Archive for the ‘Mergers’ Category

Friday, August 23rd, 2019

Flashback Friday – Mergers 2019

“A dream doesn’t become reality through magic; it takes sweat, determination and hard work.” – Colin Powell

There are major changes ahead for M&A – read more here in this flashback post.

  • Work harder on yourself than you do on your job.
  • Jim Rohn

Wednesday, August 7th, 2019

Merging Up – Be Aware

“Beware of little expenses. A small leak will sink a great ship.” – Benjamin Franklin

As the title says, be aware. Maybe I should also add, beware!

It has always been in the back of your mind that when the time comes, you will fund your retirement by simply merging your firm “up” into a larger organization. After all, the M&A market for CPA firms has been very hot for several years. No need to worry because you have no one in your own firm that has the skills, ambition, and desire to buy you out.

Beware, because that is beginning to change dramatically. The larger firms are not so eager to acquire another compliance accounting firm. They are seeking to make their firm more diverse and to bring in companies offering complementary services such as technology consulting, technology security and data analytics.

Here’s an example from a firm I have always admired, LBMC in Nashville:

LMBC, a leading accounting and consulting firm in the US Southeast, has acquired Nashville-based Think Data Insights, a national data analytics company.

Click here to read the article.

  • Beware of false knowledge; it is more dangerous than ignorance.
  • George Bernard Shaw

Tuesday, June 11th, 2019

Merging Up? Get Ready For Some New Rules

“The measure of intelligence is the ability to change.” – Albert Einstein

Have your merged up? Are you considering merging up? Here’s something to think about and understand.

It comes from a post by @SkipPrichard about a book written by Kevin Kruse – Great Leaders Have No Rules: Contrarian Leadership Principles to Transform Your Team and Business. Read the reviews on the book. It might be one you should have on your summer reading list if you are a leader or aspire to be one.

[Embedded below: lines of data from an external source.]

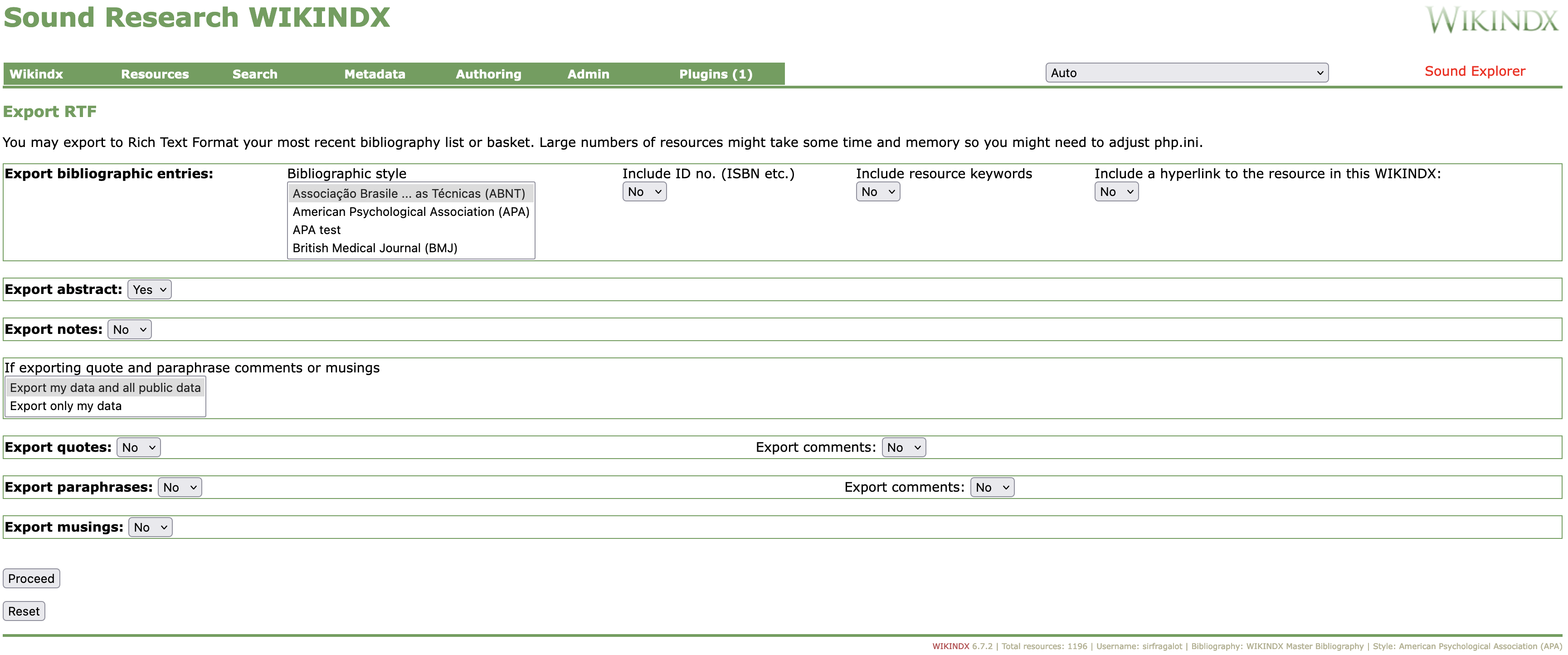
Task: Open the Resources menu
Action: coord(155,74)
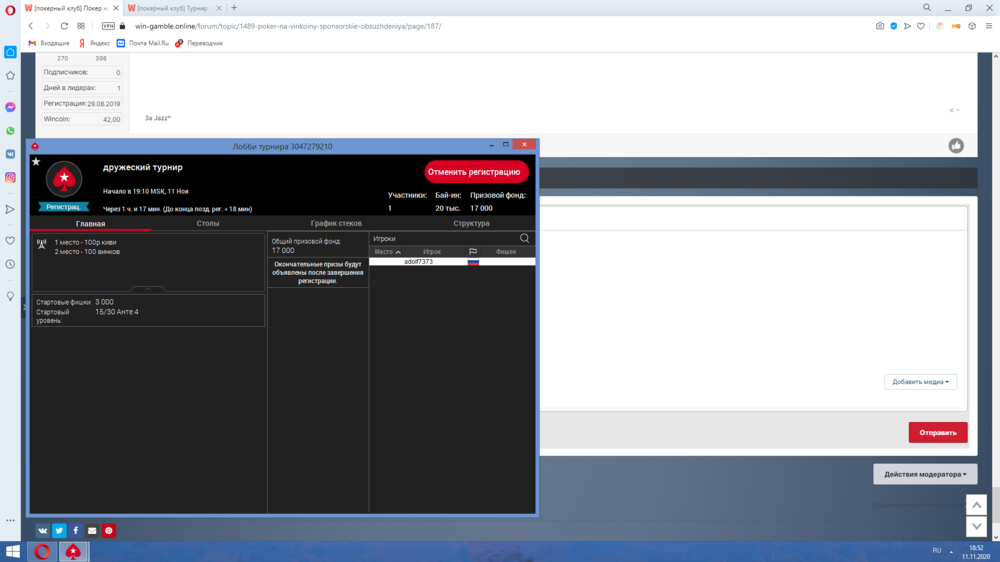
Task: Toggle the VPN badge in address bar
Action: [108, 26]
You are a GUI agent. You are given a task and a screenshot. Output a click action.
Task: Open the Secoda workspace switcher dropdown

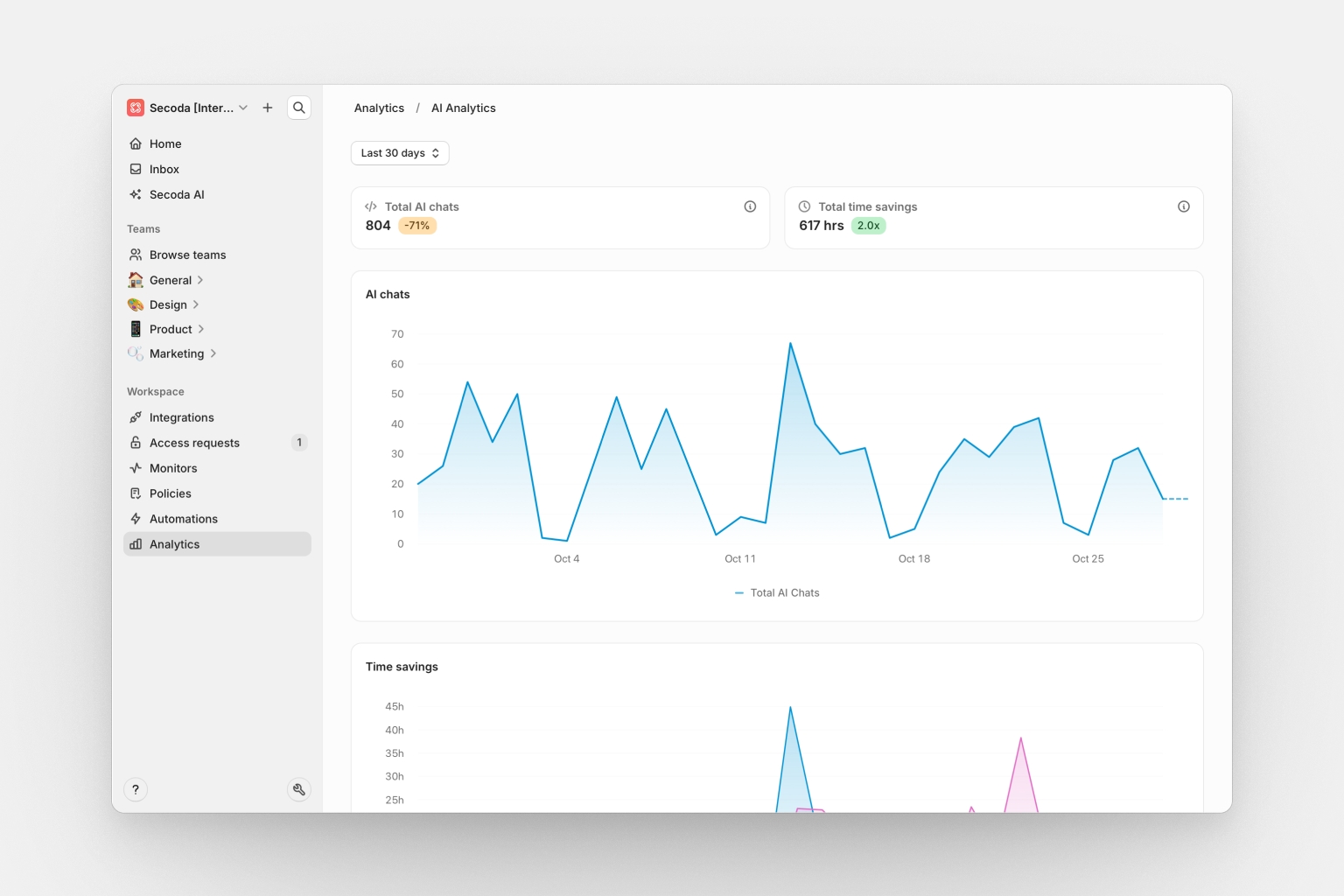tap(188, 108)
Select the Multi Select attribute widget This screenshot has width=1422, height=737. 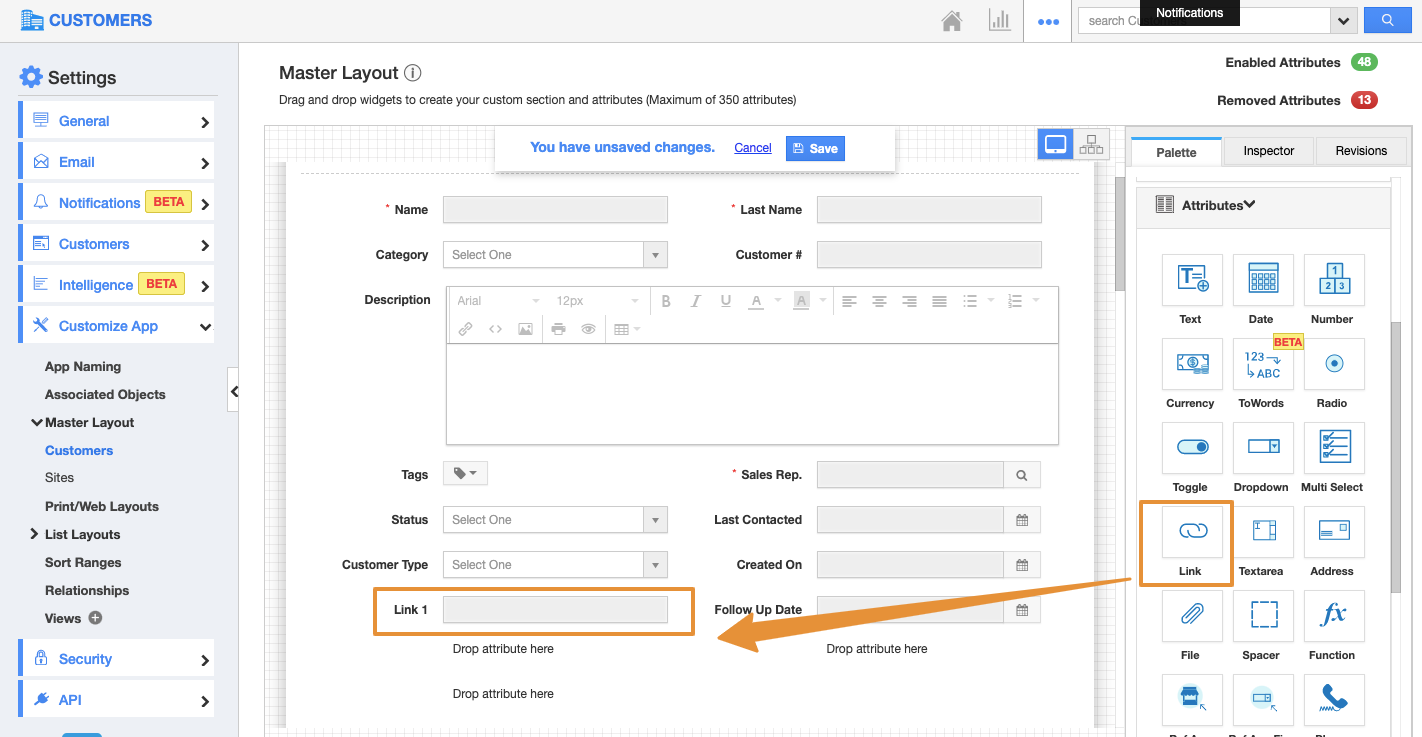[x=1333, y=448]
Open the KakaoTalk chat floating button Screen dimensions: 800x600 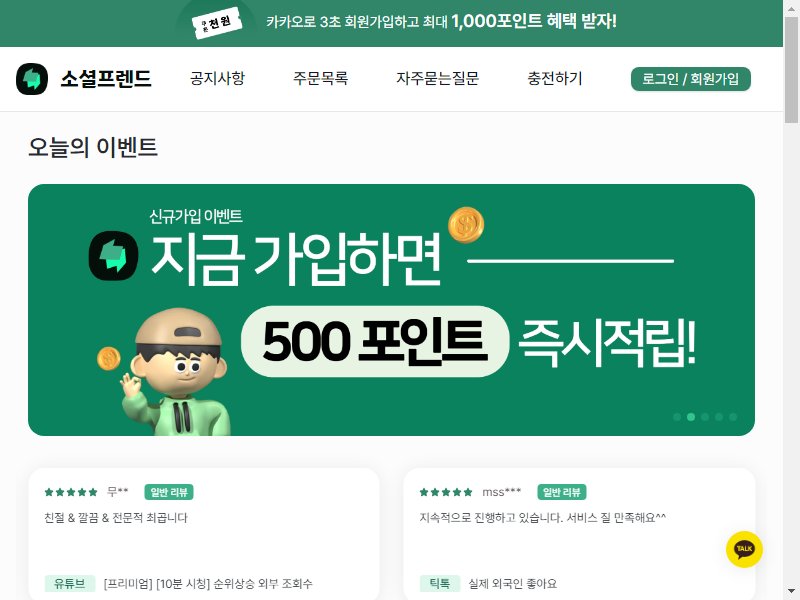744,549
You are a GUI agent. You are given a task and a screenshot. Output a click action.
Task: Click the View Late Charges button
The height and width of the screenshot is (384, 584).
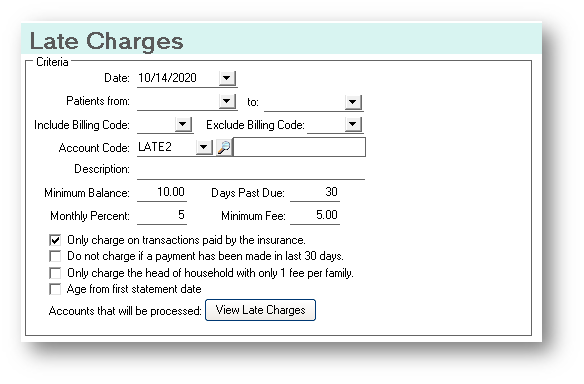tap(260, 310)
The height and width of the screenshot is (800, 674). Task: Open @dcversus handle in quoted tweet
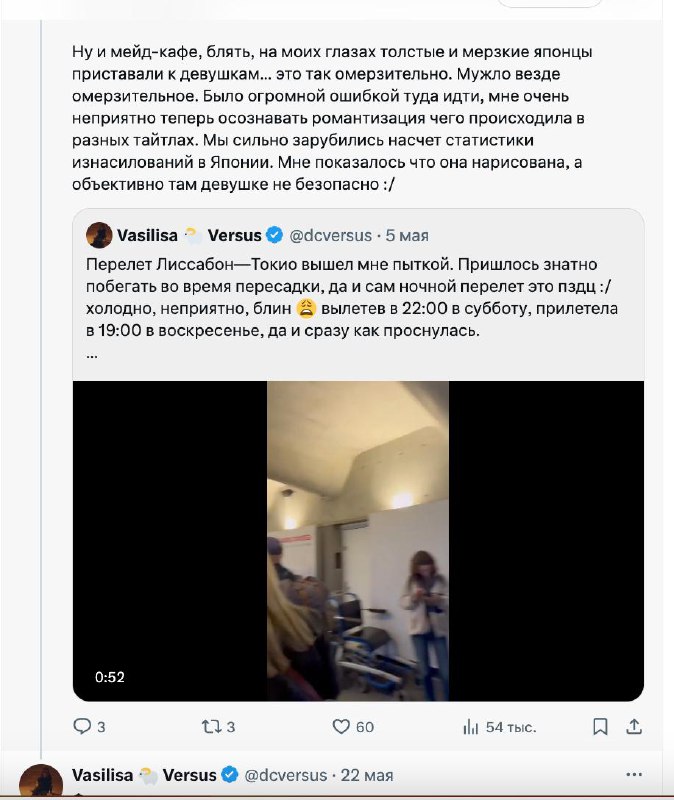coord(331,235)
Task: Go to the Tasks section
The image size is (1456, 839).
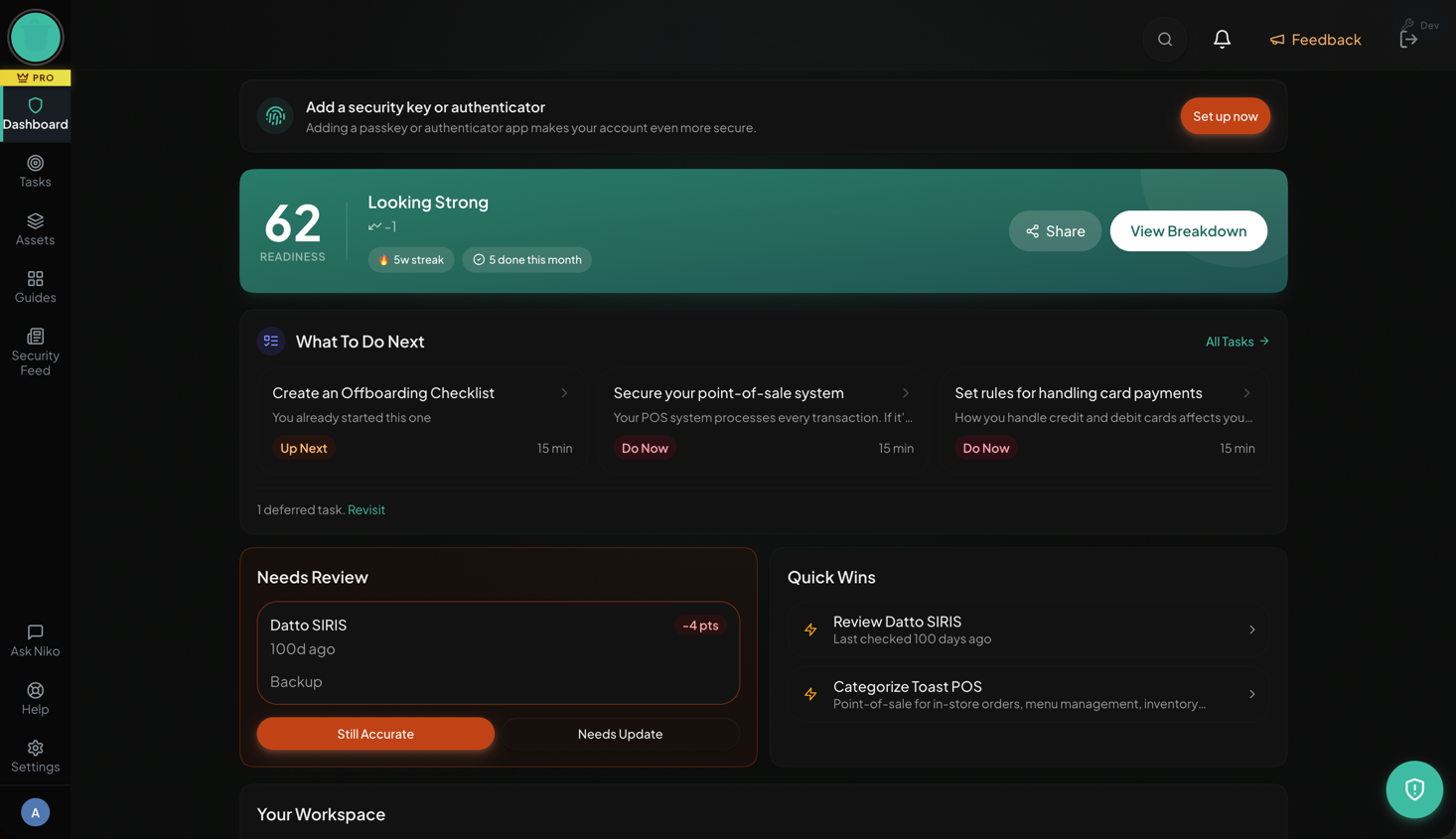Action: point(35,171)
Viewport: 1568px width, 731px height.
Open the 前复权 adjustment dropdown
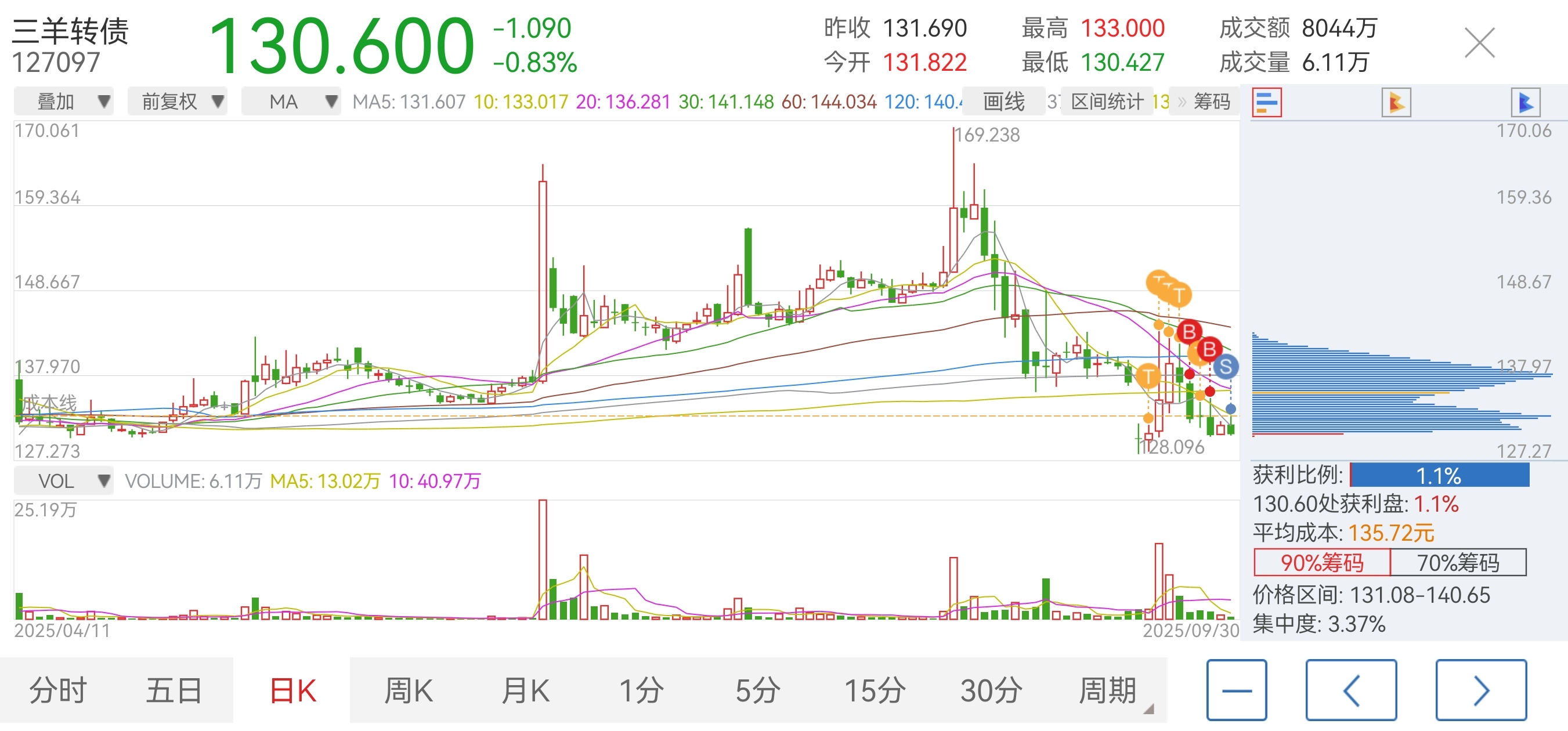click(177, 101)
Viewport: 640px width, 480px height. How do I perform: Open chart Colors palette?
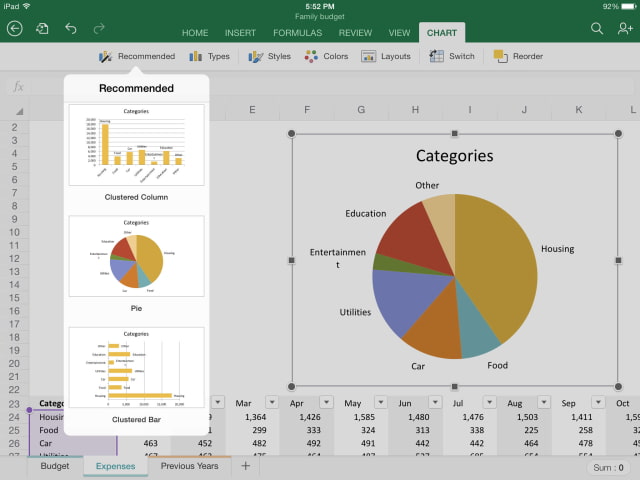[326, 56]
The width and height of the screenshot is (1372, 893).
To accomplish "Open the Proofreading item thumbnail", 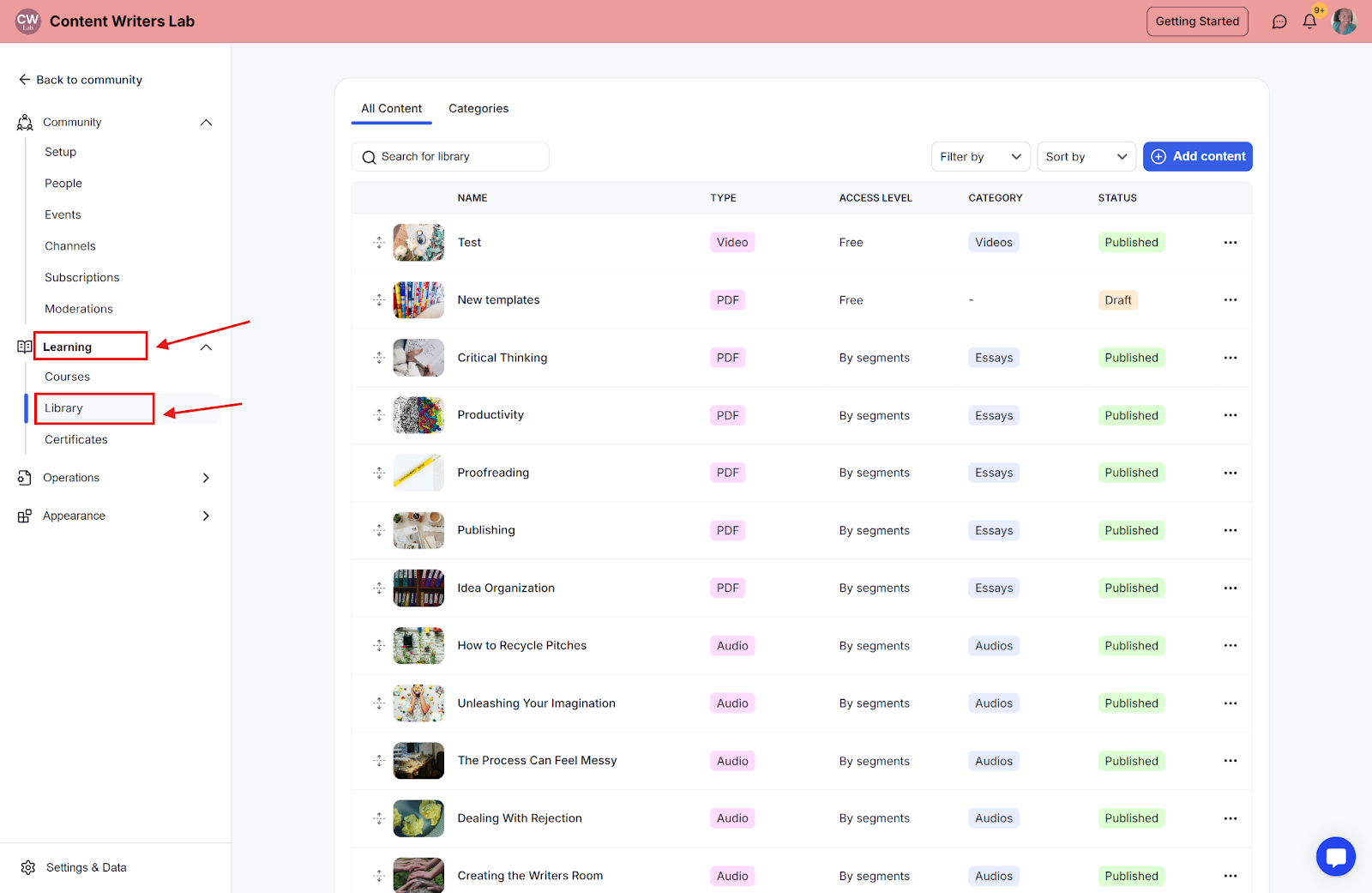I will tap(418, 473).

Yes, this whole book came from a crazy Post-It Notes story. About 20 years ago I had sold my company and joined the new company as a partner, VP, and I reported to the CEO. He had me very excited and committed to the future of the new combined organization and how we would build it together. But then the CFO docked my first expense check by about four dollars. He told me they won’t reimburse my Post-It Notes because it was a wasteful expense. It was a rule—no Post It’s—that I didn’t know about. In that moment, that one rule, suddenly made it clear that this was “their” company, not mine. They were in control, not me.

Many practitioners have learned the hard way that a so-called merger is not what they thought a merger would be like. For the most part, I believe CPA firm mergers work out well. But, not always. Just be prepared for a new way of life.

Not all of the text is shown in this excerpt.